◆ INSTRUCTIONS TO FOLLOW ◆
Can you rewrite the rows starting with the line that contains "Where should I click to: Select" and going on through the line that contains "Click the Código", replacing "floppy disk" with "diskette" and leaving everything else unchanged?

◆ DATASET CONTENT ◆

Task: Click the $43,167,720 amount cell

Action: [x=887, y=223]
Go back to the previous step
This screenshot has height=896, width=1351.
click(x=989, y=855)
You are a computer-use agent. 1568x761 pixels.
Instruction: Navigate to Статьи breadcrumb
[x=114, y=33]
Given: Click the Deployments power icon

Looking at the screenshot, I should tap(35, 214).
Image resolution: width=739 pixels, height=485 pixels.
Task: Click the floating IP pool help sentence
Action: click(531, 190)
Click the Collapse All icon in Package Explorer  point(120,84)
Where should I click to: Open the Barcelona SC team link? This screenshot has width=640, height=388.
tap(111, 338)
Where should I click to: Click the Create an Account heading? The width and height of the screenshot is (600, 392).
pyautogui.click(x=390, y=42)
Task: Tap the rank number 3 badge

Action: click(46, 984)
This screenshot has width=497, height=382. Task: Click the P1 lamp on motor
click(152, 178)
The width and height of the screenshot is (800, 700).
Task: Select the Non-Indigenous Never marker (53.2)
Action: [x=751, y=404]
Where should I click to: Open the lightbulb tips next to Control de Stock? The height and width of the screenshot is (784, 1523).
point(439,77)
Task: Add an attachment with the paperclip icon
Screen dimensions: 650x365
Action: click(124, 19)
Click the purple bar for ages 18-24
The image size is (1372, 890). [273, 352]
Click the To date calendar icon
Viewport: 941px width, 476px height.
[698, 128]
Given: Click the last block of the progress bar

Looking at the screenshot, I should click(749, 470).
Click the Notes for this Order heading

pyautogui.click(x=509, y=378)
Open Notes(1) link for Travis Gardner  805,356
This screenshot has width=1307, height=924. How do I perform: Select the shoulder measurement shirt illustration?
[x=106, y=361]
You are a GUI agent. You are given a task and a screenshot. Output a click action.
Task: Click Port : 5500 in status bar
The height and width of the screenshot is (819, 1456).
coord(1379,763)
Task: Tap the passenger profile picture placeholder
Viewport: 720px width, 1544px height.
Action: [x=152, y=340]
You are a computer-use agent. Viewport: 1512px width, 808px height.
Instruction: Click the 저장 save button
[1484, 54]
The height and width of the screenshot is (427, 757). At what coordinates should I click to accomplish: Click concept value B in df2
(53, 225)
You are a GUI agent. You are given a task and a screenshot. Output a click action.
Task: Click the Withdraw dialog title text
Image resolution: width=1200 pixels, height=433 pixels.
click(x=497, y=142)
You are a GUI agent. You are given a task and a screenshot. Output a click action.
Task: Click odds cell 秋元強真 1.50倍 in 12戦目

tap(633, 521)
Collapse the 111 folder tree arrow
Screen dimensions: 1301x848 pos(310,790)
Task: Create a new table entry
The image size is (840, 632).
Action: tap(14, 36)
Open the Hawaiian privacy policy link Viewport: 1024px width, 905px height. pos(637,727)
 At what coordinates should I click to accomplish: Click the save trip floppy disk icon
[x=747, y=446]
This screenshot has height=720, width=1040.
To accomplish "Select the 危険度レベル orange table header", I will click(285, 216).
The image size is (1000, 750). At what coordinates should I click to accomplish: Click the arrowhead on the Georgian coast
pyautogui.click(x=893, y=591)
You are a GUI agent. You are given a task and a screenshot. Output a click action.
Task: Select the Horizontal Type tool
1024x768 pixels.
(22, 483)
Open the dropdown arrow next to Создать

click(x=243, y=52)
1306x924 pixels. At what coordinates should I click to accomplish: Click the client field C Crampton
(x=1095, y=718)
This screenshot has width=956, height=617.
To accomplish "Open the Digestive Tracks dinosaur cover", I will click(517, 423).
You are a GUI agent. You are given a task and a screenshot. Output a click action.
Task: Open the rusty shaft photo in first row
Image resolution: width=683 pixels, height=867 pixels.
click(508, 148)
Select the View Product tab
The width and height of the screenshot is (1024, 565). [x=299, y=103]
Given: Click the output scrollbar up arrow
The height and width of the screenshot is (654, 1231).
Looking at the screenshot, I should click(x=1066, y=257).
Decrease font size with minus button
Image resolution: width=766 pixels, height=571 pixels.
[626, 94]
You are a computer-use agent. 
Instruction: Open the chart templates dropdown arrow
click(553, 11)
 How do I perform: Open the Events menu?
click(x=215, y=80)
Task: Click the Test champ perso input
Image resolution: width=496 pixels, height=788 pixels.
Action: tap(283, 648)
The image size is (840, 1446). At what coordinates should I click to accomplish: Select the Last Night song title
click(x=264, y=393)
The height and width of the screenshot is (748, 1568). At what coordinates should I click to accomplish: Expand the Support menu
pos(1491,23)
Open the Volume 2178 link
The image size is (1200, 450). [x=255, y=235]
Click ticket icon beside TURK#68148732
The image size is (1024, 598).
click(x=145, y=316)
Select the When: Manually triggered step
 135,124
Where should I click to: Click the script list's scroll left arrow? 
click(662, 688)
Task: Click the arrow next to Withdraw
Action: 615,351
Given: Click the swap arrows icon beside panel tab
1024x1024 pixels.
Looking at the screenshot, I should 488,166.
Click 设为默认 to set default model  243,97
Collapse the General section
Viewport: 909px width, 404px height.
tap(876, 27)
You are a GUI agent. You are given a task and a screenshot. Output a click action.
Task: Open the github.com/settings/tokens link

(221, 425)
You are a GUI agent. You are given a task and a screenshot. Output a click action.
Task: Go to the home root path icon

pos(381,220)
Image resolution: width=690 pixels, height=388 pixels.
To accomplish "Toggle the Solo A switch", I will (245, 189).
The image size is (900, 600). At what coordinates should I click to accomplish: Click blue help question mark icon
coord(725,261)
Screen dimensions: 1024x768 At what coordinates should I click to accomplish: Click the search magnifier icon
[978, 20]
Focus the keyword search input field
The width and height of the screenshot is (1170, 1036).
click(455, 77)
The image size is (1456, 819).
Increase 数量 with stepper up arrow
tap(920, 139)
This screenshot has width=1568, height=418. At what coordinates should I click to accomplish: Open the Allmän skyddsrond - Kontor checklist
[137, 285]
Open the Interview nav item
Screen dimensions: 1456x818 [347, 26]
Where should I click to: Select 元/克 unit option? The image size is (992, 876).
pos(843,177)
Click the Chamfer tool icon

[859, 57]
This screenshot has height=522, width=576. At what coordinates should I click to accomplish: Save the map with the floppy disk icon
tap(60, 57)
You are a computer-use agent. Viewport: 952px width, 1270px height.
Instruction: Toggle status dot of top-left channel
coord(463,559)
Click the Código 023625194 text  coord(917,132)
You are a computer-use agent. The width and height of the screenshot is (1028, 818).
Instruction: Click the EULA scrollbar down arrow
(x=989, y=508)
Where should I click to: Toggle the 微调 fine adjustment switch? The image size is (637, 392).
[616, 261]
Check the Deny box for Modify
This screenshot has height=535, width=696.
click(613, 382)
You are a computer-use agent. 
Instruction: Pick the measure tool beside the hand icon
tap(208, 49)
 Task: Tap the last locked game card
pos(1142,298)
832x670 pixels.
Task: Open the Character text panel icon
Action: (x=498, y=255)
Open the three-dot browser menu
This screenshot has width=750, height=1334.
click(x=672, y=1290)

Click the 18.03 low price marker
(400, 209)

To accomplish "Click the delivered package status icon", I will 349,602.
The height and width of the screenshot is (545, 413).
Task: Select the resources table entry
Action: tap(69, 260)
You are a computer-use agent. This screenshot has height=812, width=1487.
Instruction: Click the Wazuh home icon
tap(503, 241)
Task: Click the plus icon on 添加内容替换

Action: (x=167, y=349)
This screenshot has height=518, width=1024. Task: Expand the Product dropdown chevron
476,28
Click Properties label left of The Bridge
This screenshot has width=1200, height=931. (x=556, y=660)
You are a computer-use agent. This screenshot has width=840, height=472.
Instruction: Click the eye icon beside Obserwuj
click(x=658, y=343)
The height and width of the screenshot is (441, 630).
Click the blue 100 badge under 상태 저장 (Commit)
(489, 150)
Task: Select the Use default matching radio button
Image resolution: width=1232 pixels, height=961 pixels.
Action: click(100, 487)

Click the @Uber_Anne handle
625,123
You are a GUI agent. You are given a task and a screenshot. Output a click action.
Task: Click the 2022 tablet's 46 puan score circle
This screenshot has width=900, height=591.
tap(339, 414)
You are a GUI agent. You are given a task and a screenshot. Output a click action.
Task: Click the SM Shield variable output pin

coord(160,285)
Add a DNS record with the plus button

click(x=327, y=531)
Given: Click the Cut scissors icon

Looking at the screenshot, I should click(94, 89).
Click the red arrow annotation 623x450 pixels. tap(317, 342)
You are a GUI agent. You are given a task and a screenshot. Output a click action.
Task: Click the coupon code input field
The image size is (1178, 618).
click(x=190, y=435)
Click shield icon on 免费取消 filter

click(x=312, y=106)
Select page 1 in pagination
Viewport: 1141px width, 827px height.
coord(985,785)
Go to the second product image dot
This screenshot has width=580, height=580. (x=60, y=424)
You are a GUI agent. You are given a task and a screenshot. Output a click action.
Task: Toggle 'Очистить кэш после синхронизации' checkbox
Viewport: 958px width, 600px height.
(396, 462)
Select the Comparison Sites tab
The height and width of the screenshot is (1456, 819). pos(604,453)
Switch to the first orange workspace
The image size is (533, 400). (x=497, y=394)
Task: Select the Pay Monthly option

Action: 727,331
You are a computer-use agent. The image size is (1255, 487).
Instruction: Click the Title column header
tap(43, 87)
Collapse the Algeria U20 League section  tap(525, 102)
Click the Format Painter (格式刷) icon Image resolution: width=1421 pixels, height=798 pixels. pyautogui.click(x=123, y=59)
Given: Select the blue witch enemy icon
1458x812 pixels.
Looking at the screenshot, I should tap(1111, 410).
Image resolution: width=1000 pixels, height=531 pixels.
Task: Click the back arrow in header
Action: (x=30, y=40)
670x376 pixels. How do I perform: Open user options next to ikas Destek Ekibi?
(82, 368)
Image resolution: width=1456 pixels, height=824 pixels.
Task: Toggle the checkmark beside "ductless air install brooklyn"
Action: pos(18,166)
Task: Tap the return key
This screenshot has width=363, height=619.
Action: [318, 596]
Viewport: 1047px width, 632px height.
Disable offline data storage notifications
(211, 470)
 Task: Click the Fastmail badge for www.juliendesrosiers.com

◆ EXPECTED ANSWER ◆
Where should I click to: Select 元/克 unit option? The image size is (992, 876).
pos(843,177)
Click the Chamfer tool icon

[859, 57]
This screenshot has height=522, width=576. At what coordinates should I click to accomplish: Save the map with the diskette icon
tap(60, 57)
You are a computer-use agent. Viewport: 952px width, 1270px height.
Instruction: Toggle status dot of top-left channel
coord(463,559)
Click the Código 023625194 text  coord(917,132)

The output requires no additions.